I have a column which is made up of addresses as show below.
Address
1 Reid Street, Manchester, M1 2DF
12 Borough Road, London, E12,2FH
15 Jones Street, Newcastle, Tyne & Wear, NE1 3DN
etc .. etc....
I am wanting to split this into different columns to import into my SQL database. I have been trying to use Findstring to seperate by the comma but am having trouble when some addresses have more "sections" than others. ANy ideas whats the best way to go about this?
Many THanks
This is a requirements specification problem, not an implementation problem. The more you can afford to assume about the format of the addresses, the more detailed parsing you will be able to do; the other side of the same coin is that the less you will assume about the structure of the address, the fewer incorrect parses you will be blamed for.
It is crucial to determine whether you will only need to process UK postal emails, or whether worldwide addresses may occur.
Based on your examples, certain parts of the address seem to be always present, but please check this resource to determine whether they are really required in all UK email addresses.
If you find a match between the depth of parsing that you need, and the assumptions that you can safely make, you should be able to keep parsing by comma indexes (FINDSTRING); determine some components starting from the left, and some starting from the right of the string; and keep all that remains as an unparsed body.
It may also well happen that you will find that your current task is a mission impossible, especially in connection with international postal addresses. This is why most websites and other data collectors require the entry of postal address in an already parsed form by the user.
Excellent points raised by Hanika. Some of your parsing will depend on what your target destination looks like.
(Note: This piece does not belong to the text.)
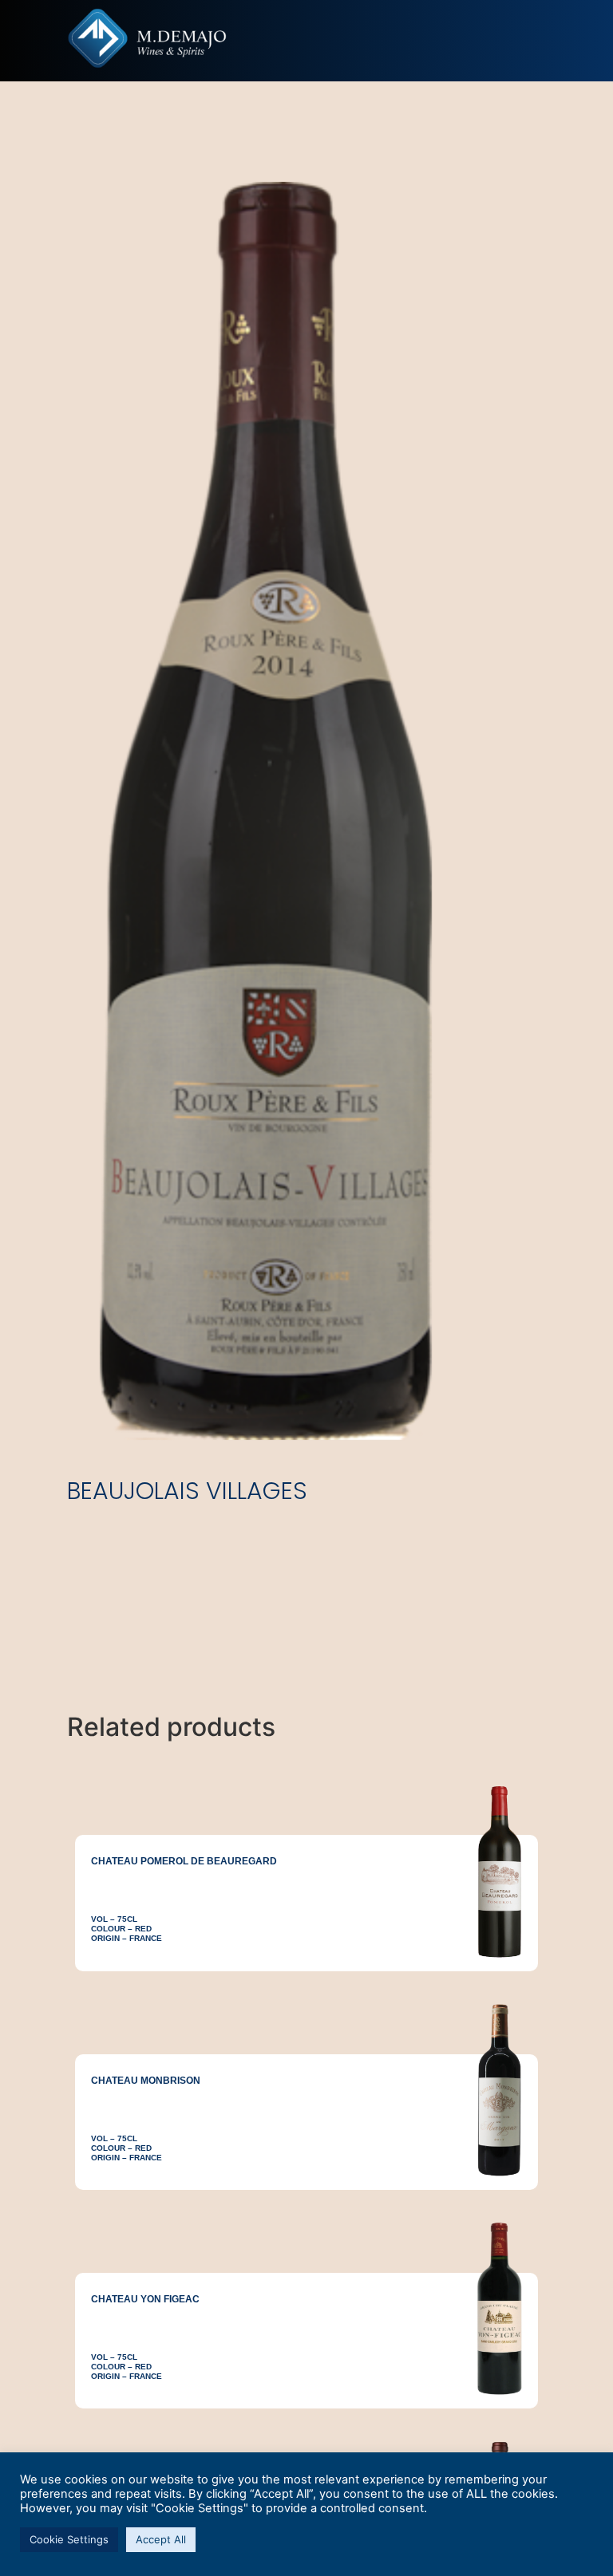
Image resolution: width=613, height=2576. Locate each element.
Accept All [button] (161, 2539)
As an ignorant yank, based on Hanika's link, I'd think your output would look something like
Addressee
Organisation
BuildingName
BuildingAddress
Locality
PostTown
Postcode
BasicsMet (boolean indicating whether minimum criteria for a good address has been met.)
In the US, just because an address could not be properly CASSed doesn't mean it couldn't be delivered - cip, my grandparent-in-laws live in enough small town that specifying their name and city is sufficient for delivery as local postal officials know who they are. For bulk mailings though, their address would not qualify for the bulk mailing rate and would default to first class mailing. I assume a similar scenario exists for UK mail
The general idea is for each row flowing through, you'll want to do your best to parse the data out into those buckets. The optimal solution for getting it "right" is to change the data entry method to validate and capture data into those discrete buckets. Since optimal never happens, it becomes your task to sort through the dross to find your gold.
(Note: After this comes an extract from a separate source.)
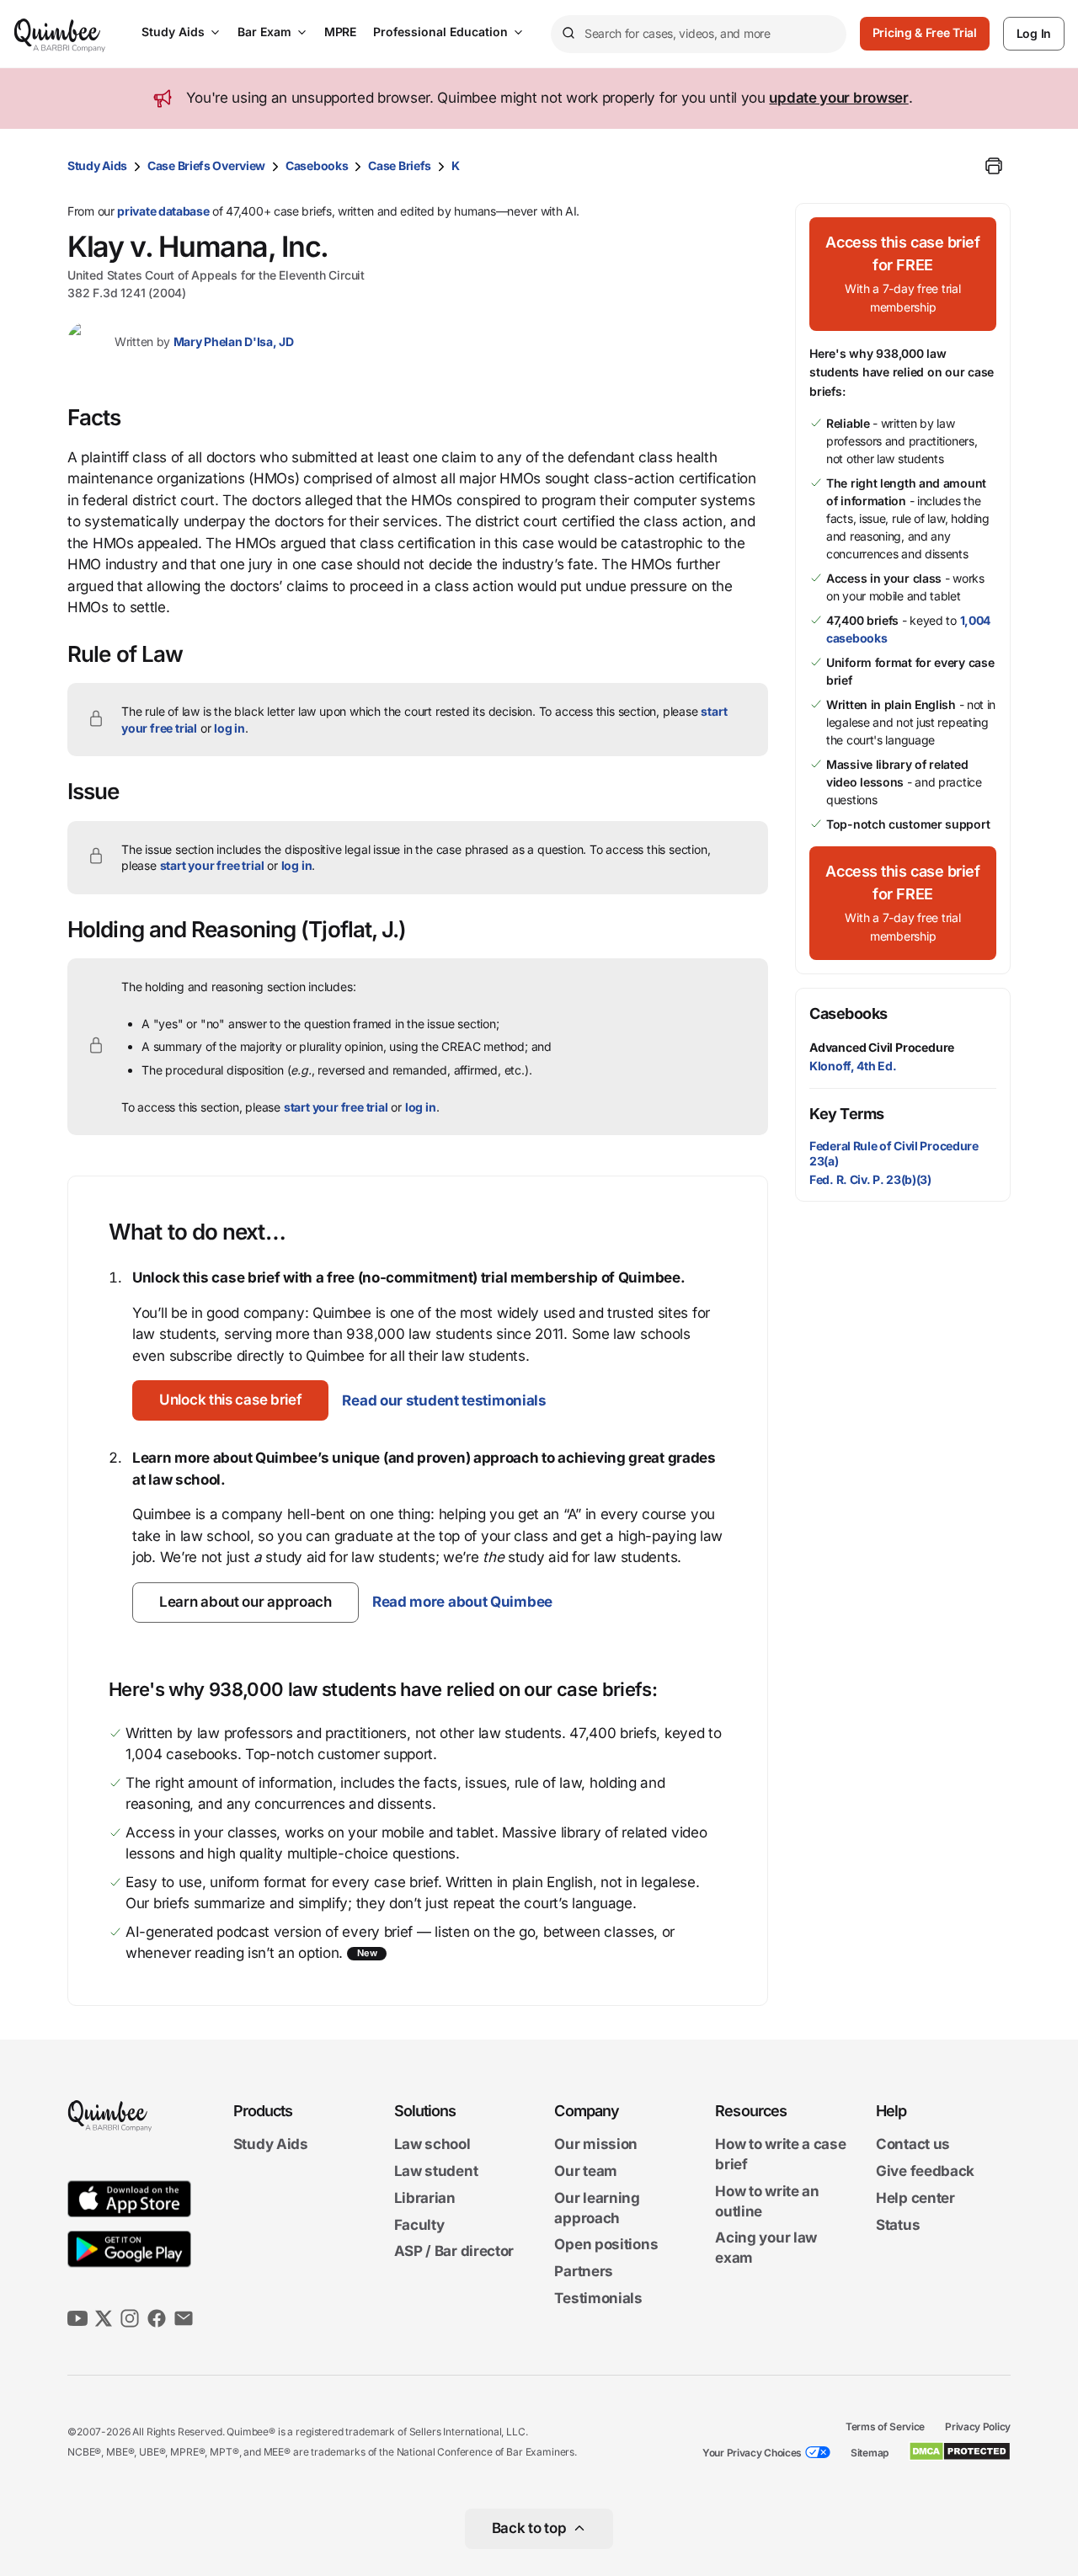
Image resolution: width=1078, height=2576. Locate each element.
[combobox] (698, 34)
Whilst you can write some fantastic expressions with FINDSTRING, I'd advise against it in this case as maintenance alone will drive you mad. Instead, add a Script Transformation and build your parsing logic in .NET (vb or c#). There will then be a cycle of running data through your transformation and having someone eyeball the results. If you find a new scenario, you go back and adjust your business rules. It's ugly, it's iterative and it's prone to producing results that a human wouldn't have.
Alternatives to rolling your address standardisation logic
buy it. Eventually your business needs outpace your ability to cope with constantly changing business rules. There are plenty of vendors out there but I'm only familiar with US based ones
upgrade to SQL Server 2012 to use DQS (Data Quality Services). You'll probably still need to buy a product to build out your knowledge base but you could offload the business rule making task to a domain expert ("Hey you, you make peanuts an hour. Make sure all the addresses coming out of this look like addresses" was how they covered this in the beginning of one of my jobs).